You are viewing a plain text version of this content. The canonical link for it is here.
Posted to common-dev@hadoop.apache.org by Samuel Guo <si...@gmail.com> on 2008/05/07 04:16:51 UTC

Replication failover of HDFS

Hi all,

I am reading the hadoop source code to study the design of the hadoop
distributed filesystem. And I think I've got some questions about the
file replication of HDFS.

I know the degree of replication of HDFS is configurable on a configure
file such as "hadoop-default.xml". The default degree is 3. And hadoop
use *ReplicationTargetChooser* to try to choose the best datanodes to
store the replications.

But when the degree of replication for a file drops below the configured
amount(such as, due to an extended datanode outage).

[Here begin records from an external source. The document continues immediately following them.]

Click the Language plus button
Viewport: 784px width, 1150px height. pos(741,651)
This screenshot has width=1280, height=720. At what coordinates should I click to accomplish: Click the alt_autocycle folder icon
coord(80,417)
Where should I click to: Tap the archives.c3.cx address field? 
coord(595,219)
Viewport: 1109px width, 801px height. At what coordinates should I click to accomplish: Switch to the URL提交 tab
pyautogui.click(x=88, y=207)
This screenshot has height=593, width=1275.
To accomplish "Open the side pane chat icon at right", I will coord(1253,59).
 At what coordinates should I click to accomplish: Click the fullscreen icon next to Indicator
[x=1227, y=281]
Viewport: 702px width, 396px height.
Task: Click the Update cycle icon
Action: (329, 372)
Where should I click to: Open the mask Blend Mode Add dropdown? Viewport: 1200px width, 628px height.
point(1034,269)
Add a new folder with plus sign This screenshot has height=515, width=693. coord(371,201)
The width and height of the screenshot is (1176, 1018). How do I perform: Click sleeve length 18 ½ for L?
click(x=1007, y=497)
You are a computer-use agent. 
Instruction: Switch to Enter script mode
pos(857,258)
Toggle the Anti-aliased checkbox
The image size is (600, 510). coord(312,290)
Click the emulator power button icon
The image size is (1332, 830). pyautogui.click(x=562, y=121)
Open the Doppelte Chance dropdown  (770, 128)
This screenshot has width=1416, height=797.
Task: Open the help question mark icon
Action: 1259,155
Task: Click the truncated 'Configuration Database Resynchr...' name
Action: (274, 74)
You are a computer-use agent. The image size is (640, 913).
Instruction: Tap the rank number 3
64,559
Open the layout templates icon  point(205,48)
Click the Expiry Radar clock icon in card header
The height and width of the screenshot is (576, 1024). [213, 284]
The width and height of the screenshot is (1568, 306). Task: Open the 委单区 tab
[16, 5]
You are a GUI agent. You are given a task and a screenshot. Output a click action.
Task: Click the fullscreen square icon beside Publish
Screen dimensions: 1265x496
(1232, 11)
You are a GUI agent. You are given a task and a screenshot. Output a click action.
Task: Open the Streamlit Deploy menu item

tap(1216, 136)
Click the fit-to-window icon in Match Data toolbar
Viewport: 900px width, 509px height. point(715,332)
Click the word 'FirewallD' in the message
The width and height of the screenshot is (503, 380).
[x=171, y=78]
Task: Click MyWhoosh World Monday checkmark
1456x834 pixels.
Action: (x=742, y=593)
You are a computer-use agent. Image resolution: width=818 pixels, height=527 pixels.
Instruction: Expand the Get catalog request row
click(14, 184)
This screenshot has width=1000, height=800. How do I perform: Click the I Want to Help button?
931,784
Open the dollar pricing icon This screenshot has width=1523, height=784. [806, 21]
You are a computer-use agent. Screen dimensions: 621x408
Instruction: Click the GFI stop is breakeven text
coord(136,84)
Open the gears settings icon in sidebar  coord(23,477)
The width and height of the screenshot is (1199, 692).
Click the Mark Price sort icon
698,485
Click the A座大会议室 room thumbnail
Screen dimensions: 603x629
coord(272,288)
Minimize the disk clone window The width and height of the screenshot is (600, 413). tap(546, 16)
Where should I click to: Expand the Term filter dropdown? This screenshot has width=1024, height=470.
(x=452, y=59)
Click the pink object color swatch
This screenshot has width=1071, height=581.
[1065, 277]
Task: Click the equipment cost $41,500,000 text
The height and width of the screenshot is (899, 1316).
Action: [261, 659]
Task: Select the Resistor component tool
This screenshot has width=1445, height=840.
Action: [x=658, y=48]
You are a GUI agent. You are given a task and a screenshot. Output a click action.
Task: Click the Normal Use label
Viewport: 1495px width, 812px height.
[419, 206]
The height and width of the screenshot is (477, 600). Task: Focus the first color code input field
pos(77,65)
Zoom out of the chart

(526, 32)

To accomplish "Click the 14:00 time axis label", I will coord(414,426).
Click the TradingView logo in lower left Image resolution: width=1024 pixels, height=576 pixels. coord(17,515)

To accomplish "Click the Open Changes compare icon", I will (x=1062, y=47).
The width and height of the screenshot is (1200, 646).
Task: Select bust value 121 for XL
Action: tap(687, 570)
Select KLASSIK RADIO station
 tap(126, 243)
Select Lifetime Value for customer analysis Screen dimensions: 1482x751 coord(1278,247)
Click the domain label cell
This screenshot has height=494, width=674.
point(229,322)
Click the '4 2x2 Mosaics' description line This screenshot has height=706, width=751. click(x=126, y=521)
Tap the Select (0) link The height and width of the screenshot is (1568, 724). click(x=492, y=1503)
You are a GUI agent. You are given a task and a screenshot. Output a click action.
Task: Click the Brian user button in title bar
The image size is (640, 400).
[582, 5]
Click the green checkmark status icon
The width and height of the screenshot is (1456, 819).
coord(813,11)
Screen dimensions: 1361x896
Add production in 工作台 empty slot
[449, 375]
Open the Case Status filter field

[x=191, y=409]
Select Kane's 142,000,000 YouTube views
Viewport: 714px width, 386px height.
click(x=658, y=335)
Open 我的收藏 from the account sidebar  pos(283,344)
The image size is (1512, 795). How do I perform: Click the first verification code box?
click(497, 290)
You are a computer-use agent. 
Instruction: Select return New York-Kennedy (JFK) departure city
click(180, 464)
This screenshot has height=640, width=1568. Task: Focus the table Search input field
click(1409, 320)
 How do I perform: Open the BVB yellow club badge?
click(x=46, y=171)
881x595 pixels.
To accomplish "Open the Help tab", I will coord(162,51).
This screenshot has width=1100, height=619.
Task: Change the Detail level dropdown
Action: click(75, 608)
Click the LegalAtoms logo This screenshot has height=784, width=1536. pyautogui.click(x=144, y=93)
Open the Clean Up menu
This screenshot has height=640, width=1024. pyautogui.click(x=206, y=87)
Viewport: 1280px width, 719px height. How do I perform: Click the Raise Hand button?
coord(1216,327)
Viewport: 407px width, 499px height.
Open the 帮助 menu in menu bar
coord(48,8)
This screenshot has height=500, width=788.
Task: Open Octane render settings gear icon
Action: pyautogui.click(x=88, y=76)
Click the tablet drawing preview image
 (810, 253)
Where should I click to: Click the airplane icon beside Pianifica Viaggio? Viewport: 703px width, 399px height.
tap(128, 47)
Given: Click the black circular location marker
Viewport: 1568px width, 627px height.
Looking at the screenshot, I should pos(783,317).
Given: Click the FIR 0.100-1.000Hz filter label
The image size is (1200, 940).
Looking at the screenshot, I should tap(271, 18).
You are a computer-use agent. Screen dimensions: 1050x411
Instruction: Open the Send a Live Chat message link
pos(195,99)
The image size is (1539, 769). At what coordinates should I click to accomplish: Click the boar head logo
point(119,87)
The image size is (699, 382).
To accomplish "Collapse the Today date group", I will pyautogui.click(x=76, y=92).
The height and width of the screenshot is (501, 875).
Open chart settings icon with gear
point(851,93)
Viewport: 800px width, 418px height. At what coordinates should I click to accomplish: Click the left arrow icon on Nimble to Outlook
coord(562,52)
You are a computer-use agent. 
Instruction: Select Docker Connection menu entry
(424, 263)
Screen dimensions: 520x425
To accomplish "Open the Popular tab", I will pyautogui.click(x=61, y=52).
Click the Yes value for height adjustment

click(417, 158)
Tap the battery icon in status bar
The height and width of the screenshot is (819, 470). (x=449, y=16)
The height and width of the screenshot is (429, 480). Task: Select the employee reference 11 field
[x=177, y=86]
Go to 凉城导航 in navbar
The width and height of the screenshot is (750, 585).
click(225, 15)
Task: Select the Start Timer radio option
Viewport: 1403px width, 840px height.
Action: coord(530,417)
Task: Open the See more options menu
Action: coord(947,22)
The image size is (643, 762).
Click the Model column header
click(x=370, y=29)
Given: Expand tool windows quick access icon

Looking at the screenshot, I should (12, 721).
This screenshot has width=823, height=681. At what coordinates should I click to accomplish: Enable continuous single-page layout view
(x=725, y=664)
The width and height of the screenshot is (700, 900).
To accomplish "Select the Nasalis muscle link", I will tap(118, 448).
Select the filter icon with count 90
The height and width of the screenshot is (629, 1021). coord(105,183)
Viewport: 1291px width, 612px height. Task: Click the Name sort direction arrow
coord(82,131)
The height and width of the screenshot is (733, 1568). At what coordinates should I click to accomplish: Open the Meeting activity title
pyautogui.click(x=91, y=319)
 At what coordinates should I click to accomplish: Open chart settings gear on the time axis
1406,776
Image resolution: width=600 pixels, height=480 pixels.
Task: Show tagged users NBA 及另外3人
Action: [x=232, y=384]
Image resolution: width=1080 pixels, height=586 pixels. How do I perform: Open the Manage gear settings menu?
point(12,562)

I guess that there
will be an daemon thread or other things run backgroud to do the
*Re-replication* : the namenode forces the block to be re-replicated on
the remaining datanodes. but I can find any source code to do this in
the hadoop source archive? Can anybody tell me how hadoop deal with
Re-replication?

In addition, I am confused about how hadoop to keep the replications
consistency. I know hadoop use pipeline-write to try to make the
replications consistency. but datanode crash may make the replications
become inconsistency.
For example, we got a block of 3 replications in 3 datanodes: datanode1,
datanode2, datanode3.
Datanode3 crashes in some time, and datanode3 become inavailable.
Before the recovery of datanode3, if we want to write the block
mentioned above, how hadoop will do?
to write only the replications in datanode1, datanode2? or to wait for
the recovery of datanode3? To wait will be unadvisable. It cost too much.
if we have written the replications in datanode1,2, we will got
inconsistency between datanode3 and datanode1,2. Does hadoop deal with
this kind of inconsistency? And If so, where I can find this part of
source code in hadoop source archive?

Hope for your reply.

regards,

Samuel